Por outro lado, no que diz respeito ao PEPP, o Eurossistema vai continuar a realizar compras líquidas “num envelope total de 1.850 mil milhões de euros, pelo menos até março de 2022 e, em todo o caso, até que julgue que a fase crítica do coronavírus terminou”. Porém, sendo este um programa “flexível”, nesta fase o BCE considera que é possível reduzir o valor mensal das compras sem desestabilizar os mercados de dívida.

Numa primeira reação, apesar de ter sido anunciada uma redução das compras mensais, as taxas de juro de países como Portugal e Itália continuam a baixar nos mercados. A taxa a 10 anos da dívida portuguesa está em 0,233%, menos três pontos-base do que na véspera, ao passo que a dívida italiana – um dos principais barómetros sobre a pressão dos mercados sobre a dívida dos países da chamada periferia da zona euro – está com juros a 10 anos em 0,71%, menos cinco pontos-base do que na quarta-feira.

“Período transitório” em que inflação estará acima de 2%

Relativamente ao controlo da inflação, que é o mandato único do BCE, comunicado indica que “o Conselho do BCE antecipa que as taxas de juro se mantenham nos níveis presentes, ou mais baixos, até que o Conselho veja a inflação a atingir 2%, bem antes do fim do horizonte de projeção e de forma duradoura pelo resto do horizonte de projeção”.

O BCE admite, porém, um “período transitório” em que a inflação pode estar “moderadamente acima do objetivo” de 2%. A taxa de inflação anual da zona euro acelerou, em agosto, para os 3,0%, face aos 2,2% de julho e aos -0,2% do mesmo mês de 2020, segundo uma estimativa rápida do Eurostat divulgada no final de agosto.

BCE pode subir taxas de juro mais rapidamente do que os mercados estão a prever, diz membro do banco central

O mandato do BCE concentra-se não na taxa de inflação passada mas, sim, nas expectativas de inflação a médio prazo, pelo que a política não tende a reagir a momentos de subida ou descida causada por efeitos transitórios.

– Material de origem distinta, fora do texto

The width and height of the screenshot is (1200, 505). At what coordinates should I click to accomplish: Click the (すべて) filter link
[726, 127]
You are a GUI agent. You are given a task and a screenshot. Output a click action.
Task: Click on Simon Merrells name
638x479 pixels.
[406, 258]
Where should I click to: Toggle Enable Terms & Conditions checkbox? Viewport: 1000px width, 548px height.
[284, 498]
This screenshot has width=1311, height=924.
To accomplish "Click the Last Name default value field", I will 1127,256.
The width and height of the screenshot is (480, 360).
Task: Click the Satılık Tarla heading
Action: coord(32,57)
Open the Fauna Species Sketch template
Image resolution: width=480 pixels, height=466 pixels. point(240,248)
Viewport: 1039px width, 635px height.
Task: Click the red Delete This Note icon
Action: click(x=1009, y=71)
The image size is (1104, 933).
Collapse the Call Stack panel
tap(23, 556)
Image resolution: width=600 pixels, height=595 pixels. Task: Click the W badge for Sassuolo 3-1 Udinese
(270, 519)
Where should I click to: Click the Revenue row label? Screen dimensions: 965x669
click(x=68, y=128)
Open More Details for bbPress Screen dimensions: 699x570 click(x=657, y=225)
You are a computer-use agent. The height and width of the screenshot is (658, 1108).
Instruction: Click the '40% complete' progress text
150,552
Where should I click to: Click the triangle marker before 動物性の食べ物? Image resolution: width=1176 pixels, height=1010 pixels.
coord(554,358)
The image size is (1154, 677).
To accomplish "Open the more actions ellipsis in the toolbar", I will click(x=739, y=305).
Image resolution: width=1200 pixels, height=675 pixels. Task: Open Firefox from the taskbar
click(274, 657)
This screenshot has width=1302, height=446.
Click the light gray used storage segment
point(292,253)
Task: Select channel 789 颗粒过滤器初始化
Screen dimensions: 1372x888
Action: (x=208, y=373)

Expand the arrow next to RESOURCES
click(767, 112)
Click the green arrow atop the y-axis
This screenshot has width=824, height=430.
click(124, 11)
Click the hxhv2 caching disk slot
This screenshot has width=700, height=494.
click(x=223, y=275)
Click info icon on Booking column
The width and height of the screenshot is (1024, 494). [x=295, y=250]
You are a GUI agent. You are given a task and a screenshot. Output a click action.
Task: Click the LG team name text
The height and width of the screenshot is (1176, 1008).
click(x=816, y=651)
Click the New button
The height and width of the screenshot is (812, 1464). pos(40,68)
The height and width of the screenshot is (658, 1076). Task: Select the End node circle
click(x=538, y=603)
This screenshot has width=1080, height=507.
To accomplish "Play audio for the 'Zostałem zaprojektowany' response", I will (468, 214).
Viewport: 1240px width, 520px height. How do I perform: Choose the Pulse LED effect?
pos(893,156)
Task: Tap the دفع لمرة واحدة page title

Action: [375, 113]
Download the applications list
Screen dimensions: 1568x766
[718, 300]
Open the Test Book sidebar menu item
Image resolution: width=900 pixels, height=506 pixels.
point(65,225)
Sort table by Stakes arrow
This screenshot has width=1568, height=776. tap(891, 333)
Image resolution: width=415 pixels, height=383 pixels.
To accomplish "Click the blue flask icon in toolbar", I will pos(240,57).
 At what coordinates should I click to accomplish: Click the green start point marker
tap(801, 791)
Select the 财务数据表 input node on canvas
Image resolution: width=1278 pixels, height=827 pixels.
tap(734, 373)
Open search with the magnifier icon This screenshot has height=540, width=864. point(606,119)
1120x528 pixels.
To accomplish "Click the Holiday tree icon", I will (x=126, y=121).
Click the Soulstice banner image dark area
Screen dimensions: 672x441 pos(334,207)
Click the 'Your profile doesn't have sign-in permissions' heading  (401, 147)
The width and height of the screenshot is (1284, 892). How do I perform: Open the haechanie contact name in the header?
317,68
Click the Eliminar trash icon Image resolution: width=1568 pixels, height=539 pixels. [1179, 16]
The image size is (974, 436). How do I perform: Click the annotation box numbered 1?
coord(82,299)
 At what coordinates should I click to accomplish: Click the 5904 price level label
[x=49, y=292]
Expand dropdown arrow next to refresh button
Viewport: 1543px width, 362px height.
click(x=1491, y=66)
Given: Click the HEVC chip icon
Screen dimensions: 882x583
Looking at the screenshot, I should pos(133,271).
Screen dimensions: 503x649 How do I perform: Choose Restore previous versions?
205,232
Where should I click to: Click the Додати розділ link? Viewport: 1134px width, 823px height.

Mas alguns especialistas, em ambos os lados do Atlântico, têm alertado que a inflação que está a verificar-se não é apenas causada por efeitos transitórios relacionados com o efeito-base (a comparação com o ano passado, muito influenciado pela pandemia) e a comparação com o choque económico que a Covid-19 causou há um ano.

Escassez de mão-de-obra, subida dos preços das matérias-primas, dificuldades no fornecimento de vários produtos (como a crise dos chips, ou semicondutores, por exemplo) e o efeito de uma poupança acumulada no pico da pandemia que, agora, está a levar a um aumento do consumo. Estes são alguns dos fatores que estão a ser apontados pelos especialistas como aqueles que estarão a levar à subida dos índices de preços – se estes efeitos serão apenas transitórios ou mais duradouros é um debate intenso que tem existido nos últimos meses.

O risco é que a inflação, caso seja mais duradoura do que o previsto, se entranhe nas expectativas de subida dos preços. Aí, no cumprimento do seu mandato (único) e para evitar o risco de uma espiral de inflação, o BCE poderá ter de subir as taxas de juro e acabar mais cedo do que o previsto com as compras de dívida que têm sido decisivas, por exemplo, para a redução dos custos de financiamento do Estado português, bem como das empresas e famílias.